Supplied records:

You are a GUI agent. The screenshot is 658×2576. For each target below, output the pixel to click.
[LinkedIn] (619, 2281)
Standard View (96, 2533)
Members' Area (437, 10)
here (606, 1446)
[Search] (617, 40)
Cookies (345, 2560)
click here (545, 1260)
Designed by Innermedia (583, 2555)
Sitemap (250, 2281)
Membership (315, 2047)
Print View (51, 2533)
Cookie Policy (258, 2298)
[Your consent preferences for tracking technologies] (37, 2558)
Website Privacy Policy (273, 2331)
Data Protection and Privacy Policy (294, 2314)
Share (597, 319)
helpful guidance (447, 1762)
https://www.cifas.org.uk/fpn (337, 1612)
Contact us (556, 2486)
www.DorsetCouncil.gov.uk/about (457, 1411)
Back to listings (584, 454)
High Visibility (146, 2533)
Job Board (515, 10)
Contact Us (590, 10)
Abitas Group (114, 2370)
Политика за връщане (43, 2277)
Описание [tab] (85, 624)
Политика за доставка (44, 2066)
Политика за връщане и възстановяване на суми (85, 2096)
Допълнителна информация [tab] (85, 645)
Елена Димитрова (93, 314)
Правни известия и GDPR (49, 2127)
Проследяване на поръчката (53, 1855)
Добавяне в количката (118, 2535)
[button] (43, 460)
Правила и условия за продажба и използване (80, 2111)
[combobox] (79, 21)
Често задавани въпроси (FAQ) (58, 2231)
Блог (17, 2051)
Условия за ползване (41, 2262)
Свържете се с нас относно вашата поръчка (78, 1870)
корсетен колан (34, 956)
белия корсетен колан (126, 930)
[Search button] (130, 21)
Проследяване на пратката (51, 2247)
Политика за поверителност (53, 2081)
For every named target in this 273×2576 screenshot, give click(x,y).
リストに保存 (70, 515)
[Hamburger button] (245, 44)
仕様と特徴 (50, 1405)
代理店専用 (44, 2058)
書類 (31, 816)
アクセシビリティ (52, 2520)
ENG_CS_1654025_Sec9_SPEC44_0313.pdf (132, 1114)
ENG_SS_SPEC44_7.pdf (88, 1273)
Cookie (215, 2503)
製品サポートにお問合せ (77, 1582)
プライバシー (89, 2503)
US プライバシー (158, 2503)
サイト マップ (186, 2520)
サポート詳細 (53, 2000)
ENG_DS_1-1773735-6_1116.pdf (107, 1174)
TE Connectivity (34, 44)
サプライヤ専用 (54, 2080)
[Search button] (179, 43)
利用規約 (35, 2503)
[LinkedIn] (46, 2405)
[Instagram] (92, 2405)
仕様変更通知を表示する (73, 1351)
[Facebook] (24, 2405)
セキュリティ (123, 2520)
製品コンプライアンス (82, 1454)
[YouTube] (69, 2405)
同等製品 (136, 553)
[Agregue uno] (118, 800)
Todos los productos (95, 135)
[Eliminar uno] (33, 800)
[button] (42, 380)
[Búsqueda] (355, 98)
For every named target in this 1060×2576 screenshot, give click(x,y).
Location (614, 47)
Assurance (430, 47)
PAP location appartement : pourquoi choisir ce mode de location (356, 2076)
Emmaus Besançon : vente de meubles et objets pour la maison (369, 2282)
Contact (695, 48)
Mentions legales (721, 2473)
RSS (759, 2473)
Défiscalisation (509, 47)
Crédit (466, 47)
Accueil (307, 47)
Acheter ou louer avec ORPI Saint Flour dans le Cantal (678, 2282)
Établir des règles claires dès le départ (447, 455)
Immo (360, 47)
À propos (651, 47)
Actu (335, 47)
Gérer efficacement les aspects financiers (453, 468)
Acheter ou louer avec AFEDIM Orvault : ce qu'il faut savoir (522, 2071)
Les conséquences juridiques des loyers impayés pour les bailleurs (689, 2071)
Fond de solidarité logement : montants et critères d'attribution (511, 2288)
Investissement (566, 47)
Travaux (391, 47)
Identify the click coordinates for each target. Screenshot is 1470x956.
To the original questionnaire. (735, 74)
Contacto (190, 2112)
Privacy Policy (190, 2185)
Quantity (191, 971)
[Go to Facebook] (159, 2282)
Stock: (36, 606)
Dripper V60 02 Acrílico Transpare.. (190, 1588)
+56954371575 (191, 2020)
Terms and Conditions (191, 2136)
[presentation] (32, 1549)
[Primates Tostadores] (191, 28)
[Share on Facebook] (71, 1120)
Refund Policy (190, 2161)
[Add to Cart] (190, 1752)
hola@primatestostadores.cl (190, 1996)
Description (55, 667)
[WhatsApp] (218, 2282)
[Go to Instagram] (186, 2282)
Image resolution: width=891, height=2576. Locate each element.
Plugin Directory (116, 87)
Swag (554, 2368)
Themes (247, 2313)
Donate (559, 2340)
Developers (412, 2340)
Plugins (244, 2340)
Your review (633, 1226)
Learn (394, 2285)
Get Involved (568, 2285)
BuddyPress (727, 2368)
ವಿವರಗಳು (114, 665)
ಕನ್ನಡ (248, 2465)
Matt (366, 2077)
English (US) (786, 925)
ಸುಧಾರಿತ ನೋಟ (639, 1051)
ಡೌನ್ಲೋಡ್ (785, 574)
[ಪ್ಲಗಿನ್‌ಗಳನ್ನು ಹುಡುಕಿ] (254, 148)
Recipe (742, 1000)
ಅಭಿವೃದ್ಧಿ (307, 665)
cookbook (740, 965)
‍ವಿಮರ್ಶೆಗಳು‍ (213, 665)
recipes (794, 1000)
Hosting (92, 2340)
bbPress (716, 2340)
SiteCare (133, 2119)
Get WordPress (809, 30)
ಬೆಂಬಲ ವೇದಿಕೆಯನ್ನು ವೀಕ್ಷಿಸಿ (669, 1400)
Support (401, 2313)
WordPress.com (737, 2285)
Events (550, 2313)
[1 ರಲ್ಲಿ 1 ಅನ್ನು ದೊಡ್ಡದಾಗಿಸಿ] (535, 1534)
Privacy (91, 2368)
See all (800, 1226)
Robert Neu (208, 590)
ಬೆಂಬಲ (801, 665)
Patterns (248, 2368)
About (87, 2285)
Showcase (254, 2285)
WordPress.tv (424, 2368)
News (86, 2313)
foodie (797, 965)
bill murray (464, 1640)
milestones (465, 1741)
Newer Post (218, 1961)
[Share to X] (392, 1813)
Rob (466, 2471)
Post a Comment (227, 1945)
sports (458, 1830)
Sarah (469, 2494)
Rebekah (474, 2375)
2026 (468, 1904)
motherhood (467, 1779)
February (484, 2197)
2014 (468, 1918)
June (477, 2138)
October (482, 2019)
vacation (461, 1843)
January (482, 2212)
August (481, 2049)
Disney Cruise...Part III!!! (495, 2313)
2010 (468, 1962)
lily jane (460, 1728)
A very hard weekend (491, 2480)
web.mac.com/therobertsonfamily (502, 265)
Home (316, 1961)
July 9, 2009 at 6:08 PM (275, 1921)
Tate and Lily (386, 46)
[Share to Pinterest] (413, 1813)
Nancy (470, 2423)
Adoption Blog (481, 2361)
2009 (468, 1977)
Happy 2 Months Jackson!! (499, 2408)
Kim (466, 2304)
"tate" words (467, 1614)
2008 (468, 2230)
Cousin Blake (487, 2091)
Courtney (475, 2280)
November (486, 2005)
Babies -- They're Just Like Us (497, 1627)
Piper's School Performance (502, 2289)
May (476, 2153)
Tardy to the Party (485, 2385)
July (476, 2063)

Task item:
Bring together all lines of the entries above in which the string "named" occurs.

Solved problem:
For every named target in this 273×2576 screenshot, give click(x,y).
For every named target in this 1060×2576 screenshot, give click(x,y).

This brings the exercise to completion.